Try it: Read the records beneath this task and copy every line that contains the string "social".

Records:
▬▬▬

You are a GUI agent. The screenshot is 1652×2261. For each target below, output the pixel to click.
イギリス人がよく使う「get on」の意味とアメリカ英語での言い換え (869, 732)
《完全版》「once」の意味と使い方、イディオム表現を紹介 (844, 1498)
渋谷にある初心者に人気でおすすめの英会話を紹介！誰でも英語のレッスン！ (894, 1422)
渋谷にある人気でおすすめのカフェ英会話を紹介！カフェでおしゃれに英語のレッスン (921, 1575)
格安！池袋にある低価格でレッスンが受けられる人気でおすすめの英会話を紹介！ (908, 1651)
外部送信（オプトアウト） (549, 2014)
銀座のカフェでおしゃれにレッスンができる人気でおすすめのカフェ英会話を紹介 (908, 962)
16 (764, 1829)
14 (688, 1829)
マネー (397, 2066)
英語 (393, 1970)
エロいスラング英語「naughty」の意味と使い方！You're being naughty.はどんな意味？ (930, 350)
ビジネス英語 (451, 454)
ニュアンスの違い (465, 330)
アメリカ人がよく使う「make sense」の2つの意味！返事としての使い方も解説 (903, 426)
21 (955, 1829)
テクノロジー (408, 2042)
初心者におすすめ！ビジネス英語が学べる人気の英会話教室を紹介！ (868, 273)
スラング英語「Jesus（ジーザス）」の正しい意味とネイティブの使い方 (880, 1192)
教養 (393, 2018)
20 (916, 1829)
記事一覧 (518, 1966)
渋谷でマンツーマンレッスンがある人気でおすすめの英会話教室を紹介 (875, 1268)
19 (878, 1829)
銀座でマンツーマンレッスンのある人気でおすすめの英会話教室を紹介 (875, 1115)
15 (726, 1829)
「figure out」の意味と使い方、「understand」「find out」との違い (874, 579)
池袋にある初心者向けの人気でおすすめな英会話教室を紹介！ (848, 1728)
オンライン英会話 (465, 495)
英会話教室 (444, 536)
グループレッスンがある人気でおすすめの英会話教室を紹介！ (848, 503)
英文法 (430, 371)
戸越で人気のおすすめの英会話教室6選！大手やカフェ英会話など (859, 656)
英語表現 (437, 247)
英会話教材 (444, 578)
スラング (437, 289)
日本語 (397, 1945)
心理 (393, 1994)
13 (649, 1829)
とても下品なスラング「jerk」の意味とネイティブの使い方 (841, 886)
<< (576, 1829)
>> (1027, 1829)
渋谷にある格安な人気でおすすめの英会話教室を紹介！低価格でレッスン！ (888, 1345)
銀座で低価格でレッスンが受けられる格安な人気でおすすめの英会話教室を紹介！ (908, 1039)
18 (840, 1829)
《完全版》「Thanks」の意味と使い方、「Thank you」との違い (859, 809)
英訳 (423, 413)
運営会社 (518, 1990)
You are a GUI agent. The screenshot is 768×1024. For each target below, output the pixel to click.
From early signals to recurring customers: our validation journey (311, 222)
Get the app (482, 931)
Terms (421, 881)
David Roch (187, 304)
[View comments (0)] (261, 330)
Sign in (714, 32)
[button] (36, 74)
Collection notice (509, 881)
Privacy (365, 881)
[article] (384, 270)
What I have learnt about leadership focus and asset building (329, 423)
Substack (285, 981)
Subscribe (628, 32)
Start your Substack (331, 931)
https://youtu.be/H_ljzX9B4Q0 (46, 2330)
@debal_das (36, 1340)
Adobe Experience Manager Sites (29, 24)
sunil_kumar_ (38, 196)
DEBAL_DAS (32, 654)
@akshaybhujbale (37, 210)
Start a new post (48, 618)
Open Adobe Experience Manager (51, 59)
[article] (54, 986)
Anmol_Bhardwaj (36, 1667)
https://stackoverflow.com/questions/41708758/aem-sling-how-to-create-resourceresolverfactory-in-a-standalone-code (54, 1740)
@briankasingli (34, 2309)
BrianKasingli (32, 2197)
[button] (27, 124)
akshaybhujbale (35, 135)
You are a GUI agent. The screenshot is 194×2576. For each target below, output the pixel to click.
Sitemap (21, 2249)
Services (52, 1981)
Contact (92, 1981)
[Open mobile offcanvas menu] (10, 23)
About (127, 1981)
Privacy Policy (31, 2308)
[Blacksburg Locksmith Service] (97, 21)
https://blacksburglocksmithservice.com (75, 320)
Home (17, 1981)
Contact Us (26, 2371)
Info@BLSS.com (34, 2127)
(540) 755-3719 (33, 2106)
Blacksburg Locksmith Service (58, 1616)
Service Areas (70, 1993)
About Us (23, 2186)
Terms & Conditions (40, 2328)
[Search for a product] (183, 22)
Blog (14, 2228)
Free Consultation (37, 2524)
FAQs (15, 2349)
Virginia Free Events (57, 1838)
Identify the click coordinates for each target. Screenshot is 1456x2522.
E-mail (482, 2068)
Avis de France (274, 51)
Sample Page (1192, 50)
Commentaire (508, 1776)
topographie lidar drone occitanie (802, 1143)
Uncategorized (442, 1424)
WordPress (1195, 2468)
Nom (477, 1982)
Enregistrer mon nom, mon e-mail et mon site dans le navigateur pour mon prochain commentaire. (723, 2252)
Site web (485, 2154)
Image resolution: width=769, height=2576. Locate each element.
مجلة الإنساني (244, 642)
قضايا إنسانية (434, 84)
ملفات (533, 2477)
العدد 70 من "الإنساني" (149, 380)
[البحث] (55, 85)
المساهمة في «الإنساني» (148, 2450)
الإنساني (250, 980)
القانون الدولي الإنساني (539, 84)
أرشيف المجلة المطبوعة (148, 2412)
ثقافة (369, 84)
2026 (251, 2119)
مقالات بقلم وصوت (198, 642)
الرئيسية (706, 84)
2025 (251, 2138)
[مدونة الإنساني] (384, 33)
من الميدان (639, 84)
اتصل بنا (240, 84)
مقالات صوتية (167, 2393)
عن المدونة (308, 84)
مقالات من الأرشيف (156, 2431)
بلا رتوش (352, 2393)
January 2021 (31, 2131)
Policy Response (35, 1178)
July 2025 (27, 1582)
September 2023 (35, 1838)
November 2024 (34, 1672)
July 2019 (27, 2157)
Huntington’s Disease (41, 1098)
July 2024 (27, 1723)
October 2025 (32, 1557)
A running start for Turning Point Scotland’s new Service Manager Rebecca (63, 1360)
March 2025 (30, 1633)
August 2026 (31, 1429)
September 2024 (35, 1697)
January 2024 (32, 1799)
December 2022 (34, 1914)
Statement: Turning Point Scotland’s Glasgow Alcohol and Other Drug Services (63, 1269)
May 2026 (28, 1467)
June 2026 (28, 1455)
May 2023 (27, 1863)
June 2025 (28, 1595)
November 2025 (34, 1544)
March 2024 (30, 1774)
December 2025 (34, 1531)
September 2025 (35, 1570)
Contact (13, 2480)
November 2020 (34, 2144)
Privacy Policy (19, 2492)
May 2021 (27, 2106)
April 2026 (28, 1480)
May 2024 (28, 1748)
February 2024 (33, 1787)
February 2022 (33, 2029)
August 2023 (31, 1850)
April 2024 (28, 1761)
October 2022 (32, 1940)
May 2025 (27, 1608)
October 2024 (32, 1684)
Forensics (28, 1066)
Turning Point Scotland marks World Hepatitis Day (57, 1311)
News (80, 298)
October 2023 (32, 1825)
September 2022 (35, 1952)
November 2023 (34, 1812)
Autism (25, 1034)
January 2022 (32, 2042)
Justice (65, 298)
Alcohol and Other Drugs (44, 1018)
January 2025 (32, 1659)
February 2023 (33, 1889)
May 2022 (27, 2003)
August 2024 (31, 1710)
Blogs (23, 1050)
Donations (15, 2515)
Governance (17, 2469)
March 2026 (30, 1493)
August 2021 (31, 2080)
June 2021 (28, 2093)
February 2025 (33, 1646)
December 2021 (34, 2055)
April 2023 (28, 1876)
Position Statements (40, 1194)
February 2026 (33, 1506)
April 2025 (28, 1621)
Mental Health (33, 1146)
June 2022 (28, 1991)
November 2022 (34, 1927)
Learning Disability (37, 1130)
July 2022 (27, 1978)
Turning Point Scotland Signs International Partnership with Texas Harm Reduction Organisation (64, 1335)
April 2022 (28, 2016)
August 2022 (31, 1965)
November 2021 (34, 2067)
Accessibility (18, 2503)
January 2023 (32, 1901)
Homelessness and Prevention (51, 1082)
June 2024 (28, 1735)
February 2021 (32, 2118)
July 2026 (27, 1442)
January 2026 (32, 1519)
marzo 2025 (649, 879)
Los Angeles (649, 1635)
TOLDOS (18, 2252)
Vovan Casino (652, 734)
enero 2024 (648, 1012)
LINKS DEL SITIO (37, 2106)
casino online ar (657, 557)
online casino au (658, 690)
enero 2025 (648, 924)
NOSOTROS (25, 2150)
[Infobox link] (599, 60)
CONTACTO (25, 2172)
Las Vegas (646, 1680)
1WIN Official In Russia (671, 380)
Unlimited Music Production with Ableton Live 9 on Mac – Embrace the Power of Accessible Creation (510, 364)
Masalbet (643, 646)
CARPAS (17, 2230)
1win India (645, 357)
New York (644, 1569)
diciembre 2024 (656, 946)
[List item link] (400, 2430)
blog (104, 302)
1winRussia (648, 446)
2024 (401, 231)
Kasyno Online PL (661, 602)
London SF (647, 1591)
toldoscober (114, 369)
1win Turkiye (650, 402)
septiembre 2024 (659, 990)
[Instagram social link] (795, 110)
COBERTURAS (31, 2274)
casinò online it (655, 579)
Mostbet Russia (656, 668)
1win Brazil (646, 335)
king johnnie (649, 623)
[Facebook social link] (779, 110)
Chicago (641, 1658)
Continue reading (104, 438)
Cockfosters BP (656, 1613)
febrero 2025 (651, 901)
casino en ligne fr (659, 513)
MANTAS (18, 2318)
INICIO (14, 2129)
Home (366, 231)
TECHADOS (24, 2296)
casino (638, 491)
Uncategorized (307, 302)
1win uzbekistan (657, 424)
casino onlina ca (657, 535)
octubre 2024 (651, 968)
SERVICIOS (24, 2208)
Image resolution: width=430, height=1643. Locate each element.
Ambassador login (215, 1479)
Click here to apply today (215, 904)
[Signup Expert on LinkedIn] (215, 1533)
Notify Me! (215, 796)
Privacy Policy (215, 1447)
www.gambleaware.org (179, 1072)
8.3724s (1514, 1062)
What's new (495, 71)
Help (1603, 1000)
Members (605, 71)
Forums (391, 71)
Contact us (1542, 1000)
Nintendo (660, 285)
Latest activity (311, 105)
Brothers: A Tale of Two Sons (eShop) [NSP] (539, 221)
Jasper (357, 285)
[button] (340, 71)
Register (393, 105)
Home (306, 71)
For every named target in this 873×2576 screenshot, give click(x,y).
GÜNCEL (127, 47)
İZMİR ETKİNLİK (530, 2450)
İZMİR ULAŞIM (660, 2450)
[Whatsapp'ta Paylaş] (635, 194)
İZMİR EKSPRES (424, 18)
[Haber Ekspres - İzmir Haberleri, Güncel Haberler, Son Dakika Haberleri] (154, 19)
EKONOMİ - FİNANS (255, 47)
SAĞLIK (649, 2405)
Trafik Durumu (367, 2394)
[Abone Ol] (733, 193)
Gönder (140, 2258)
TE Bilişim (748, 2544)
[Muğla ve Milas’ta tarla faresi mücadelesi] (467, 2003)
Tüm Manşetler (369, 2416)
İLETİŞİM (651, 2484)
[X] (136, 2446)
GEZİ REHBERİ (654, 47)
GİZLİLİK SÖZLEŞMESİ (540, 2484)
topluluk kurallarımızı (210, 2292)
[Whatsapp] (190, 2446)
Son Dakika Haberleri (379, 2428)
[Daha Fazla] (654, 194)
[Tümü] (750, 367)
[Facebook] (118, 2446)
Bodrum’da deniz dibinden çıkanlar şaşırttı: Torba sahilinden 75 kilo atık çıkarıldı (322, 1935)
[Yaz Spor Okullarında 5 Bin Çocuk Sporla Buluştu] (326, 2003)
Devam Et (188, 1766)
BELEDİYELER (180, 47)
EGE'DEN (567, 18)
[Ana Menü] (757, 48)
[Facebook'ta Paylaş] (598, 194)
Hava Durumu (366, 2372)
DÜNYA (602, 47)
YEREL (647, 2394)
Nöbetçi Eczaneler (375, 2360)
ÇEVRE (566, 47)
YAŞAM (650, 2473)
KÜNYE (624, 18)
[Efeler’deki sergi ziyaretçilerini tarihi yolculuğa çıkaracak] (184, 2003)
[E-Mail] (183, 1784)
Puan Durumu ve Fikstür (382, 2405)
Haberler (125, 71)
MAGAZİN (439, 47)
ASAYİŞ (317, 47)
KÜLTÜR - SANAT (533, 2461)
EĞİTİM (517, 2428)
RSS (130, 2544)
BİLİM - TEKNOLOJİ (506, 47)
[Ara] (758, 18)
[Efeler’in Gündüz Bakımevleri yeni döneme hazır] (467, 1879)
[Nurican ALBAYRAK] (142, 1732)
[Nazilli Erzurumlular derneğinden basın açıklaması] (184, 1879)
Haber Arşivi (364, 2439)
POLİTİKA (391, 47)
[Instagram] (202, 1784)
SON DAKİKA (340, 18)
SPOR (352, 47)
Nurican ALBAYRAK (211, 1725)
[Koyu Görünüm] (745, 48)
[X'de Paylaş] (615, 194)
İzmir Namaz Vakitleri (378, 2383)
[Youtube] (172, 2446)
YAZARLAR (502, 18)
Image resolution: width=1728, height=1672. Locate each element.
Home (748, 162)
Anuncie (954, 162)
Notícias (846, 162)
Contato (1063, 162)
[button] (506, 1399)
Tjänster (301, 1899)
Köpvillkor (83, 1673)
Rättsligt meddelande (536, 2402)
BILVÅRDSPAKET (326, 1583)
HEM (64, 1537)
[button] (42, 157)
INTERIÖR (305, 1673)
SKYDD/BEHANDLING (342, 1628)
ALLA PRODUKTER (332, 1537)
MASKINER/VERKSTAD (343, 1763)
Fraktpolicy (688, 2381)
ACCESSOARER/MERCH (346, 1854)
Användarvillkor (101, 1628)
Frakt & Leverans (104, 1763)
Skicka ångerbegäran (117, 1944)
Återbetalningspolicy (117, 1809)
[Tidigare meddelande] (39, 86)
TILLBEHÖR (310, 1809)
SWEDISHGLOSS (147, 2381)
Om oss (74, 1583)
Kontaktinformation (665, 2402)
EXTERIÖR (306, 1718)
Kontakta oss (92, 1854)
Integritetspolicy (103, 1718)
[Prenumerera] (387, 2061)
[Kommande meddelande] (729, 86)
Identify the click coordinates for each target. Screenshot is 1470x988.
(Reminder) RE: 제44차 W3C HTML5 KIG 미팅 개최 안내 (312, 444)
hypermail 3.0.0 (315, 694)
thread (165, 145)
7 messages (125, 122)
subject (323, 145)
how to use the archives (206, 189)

▬▬▬

Response to the exercise:
[Instagram social link] (795, 110)
[Facebook social link] (779, 110)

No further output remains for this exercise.